For your investments
As mentioned above, unfortunately if you are invested in cash and are relying on interest to grow your savings, this will take a knock. Banks are likely to reduce their savings rates in line with the interest rate cut of 1%. What does this mean for the growth of your money? For every R100,000 sitting in cash, you will earn R1,000 less in interest per annum. This highlights the importance of having a diversified portfolio where you do have exposure to growth assets in order to ensure you do get real growth over the long-term, and only your emergency funds should be retained in a money market type account, which should allow for immediate access.
We recommend the Investec Private Banking CCM Money Market account, which we administer on behalf of Investec Private banking, allowing it to offer an extremely competitive rate, and is linked to the average of the top 4 qualifying money market accounts, while still allowing access to your funds within 48 hours.

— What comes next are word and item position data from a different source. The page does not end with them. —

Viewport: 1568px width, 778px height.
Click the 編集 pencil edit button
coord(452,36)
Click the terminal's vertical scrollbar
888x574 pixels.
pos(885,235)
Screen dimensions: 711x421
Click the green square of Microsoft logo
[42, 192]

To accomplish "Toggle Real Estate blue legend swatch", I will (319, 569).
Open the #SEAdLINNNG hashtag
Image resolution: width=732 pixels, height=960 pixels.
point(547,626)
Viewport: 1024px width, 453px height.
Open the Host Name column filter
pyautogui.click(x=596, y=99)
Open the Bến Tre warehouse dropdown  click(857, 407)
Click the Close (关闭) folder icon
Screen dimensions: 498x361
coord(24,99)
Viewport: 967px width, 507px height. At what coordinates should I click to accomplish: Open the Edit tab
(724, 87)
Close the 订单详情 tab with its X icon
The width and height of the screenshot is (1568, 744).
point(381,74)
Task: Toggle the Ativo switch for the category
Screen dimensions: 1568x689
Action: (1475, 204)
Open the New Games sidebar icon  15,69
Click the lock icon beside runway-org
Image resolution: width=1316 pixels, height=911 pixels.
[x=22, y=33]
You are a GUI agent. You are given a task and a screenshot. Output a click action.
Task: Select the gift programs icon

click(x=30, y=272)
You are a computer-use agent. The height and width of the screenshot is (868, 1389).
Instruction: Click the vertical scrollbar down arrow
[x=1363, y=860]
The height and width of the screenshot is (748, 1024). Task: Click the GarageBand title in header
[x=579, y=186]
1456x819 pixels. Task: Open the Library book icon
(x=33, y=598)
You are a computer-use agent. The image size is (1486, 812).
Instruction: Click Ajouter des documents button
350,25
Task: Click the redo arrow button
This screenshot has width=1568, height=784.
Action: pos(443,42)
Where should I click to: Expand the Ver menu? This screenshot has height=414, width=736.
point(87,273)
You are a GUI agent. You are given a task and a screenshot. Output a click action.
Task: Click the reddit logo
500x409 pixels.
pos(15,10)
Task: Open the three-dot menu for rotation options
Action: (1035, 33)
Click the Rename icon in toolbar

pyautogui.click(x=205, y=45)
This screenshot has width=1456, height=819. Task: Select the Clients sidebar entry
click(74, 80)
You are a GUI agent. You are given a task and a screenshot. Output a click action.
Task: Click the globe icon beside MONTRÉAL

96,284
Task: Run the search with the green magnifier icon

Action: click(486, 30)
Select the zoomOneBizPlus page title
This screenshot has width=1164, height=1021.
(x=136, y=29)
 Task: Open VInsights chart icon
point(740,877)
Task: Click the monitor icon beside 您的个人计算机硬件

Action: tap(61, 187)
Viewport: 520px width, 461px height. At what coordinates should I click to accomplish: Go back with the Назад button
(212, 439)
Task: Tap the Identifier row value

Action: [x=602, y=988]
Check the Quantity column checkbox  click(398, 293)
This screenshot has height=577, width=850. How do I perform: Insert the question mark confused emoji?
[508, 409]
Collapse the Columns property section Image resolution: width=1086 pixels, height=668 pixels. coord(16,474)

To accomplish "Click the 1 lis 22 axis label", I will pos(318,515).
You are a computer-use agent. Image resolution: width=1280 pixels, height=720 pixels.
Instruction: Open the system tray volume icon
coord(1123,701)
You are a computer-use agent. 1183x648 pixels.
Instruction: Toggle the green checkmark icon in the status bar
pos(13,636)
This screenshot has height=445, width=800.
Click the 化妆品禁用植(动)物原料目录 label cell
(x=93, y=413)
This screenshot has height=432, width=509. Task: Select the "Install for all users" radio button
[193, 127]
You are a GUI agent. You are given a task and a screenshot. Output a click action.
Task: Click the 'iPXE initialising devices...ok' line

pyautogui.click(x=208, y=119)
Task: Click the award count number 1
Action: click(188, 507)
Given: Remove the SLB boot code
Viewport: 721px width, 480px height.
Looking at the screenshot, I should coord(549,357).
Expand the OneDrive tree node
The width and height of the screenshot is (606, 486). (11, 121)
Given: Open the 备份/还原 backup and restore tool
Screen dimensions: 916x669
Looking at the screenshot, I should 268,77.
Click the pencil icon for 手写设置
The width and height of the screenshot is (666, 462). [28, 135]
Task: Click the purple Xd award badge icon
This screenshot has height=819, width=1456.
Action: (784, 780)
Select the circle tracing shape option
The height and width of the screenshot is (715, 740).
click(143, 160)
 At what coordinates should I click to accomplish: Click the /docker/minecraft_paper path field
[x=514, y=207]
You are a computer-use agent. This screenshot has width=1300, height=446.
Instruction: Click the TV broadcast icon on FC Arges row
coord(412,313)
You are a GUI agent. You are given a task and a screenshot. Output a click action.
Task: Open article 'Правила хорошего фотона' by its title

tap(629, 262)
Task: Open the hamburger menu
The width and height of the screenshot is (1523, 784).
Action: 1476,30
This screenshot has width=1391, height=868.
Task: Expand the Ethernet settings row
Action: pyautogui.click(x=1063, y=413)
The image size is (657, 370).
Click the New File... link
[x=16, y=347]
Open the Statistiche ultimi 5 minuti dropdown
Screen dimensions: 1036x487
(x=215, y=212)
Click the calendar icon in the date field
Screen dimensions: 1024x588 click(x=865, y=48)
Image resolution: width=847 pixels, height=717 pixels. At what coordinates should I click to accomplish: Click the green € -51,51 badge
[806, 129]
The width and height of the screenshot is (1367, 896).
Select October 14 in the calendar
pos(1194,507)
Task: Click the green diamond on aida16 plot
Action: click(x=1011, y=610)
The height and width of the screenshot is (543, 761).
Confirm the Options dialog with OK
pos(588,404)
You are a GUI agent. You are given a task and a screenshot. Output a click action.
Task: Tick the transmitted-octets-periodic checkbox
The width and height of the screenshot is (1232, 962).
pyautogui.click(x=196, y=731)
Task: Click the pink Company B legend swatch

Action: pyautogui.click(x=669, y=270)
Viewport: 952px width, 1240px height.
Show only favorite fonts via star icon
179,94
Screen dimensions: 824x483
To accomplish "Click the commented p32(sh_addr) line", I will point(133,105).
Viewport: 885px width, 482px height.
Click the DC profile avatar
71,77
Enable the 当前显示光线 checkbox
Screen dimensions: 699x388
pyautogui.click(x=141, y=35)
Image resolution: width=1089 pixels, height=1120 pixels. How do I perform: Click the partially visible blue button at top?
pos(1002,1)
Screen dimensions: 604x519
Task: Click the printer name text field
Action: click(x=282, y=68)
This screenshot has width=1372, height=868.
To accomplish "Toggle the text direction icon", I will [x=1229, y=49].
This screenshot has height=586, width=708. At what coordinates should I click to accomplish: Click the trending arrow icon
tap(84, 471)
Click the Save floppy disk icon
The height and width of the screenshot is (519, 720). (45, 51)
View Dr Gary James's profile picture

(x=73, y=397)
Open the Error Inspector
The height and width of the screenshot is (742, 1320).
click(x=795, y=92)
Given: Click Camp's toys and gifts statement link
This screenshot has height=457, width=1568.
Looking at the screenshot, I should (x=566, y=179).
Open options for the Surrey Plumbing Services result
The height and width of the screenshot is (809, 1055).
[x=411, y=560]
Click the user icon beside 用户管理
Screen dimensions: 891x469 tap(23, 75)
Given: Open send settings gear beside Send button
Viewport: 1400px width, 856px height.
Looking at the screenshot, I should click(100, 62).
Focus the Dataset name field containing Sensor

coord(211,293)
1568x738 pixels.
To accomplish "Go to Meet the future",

The outlook for further cuts
Johann Els, head of economic research at Old Mutual, says South Africa’s GDP growth could go deeper into negative territory in 2020 than the -1.5% recorded in 2009 during the global financial crisis. “My preliminary, real GDP forecast is closer to -2.0% for 2020 with headline inflation forecast at 3.5% for 2020. That is significantly weaker than the Reserve Bank’s -0.2%.” He goes on to say, looking ahead, he believes there is room for more rate cuts over the next few quarters as inflation and growth will likely both surprise on the downside relative to the Bank’s forecasts.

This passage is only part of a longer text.